My blogger/author/educator pal Ellen Weber has done this extraordinary post where she has asked 50 of the top rated business bloggers provocative questions. I am honored to be among the list. Check out the whole post. Here is my response to Ellen's question and a bit more on the topic:
Ellen - you asked: "If you could only garner one lesson from life to improve business most, what would that lesson be?" And the answer is also found in your post. Not only in your words, but in the effort you have demonstrated. The one lesson I would garner is that to make something happen, we need to do something - do something -- do something new, do something different, do something better, do something for longer, do something with others, do something that helps build talent and teams and relationships. It's about showing up - really showing up. That is what changes things. The extraordinary effort you have shown with this post, all the provocative questions, and your deep interest that comes through in your words is a great demonstration of the lesson. Bravo to you!
I was listening to Bob Costas' interview of Michael Phelps after he won his last Gold Medal. One of the things that Michael said that showed great perspective is that the results he got are the ones he prepared for. That had he trained for 4 years, he might have done better on the races where he struggled. But he chose to take 2 years off and this surely impacted his outcomes. This is called ownership.

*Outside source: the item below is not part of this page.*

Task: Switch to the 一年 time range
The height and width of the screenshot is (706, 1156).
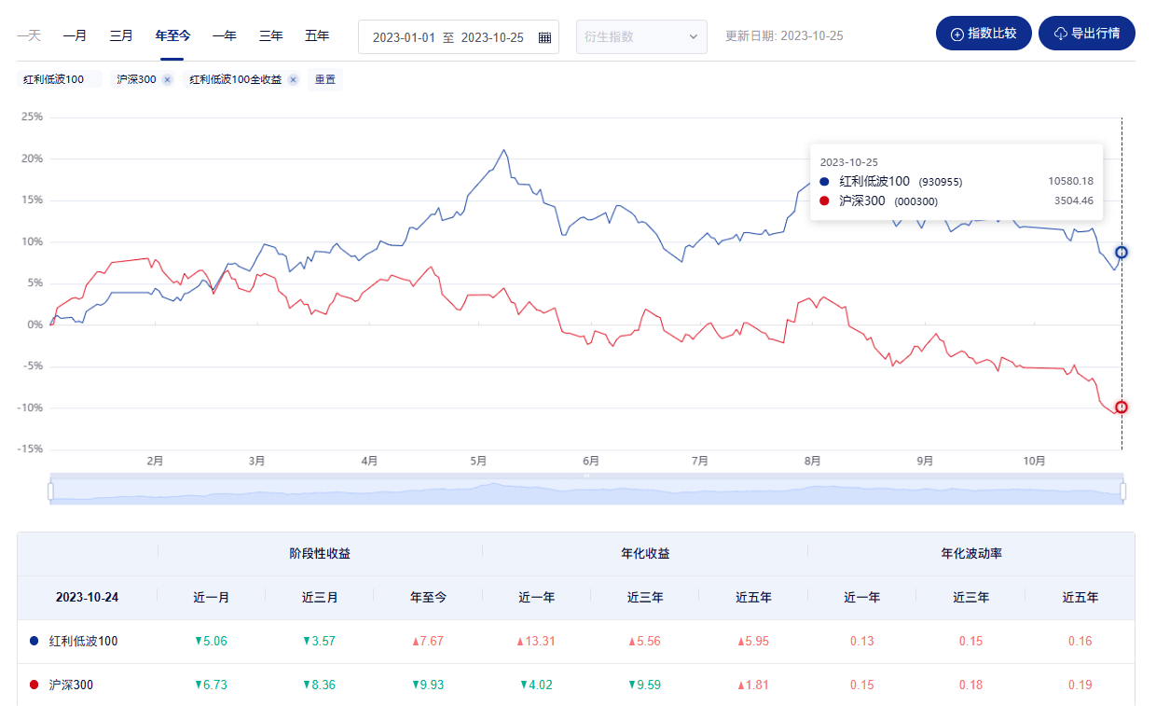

See the connection between the two thoughts? To make something happen, WE need to do something. Now. This moment. And in the next. Most of the time this something has to do with people. Management is a social act, afterall.
Always be at peace with your results. They come from what you have done and the choices you have made. Want different results? Do something different. Woulda, shoulda, coulda thinking has no place in our minds. It will cloud our judgment and affect our choices.
I will be the first to admit that this idea is not always easy to manifest. It is human to feel regret, anguish, defensiveness, and envy when things don't go as we hope. And if we can quickly get beyond these human responses and transition to another very human response - dogged determination - we will thrive and change our worlds. I think about this everyday - talking myself into a more effective action whenever possible.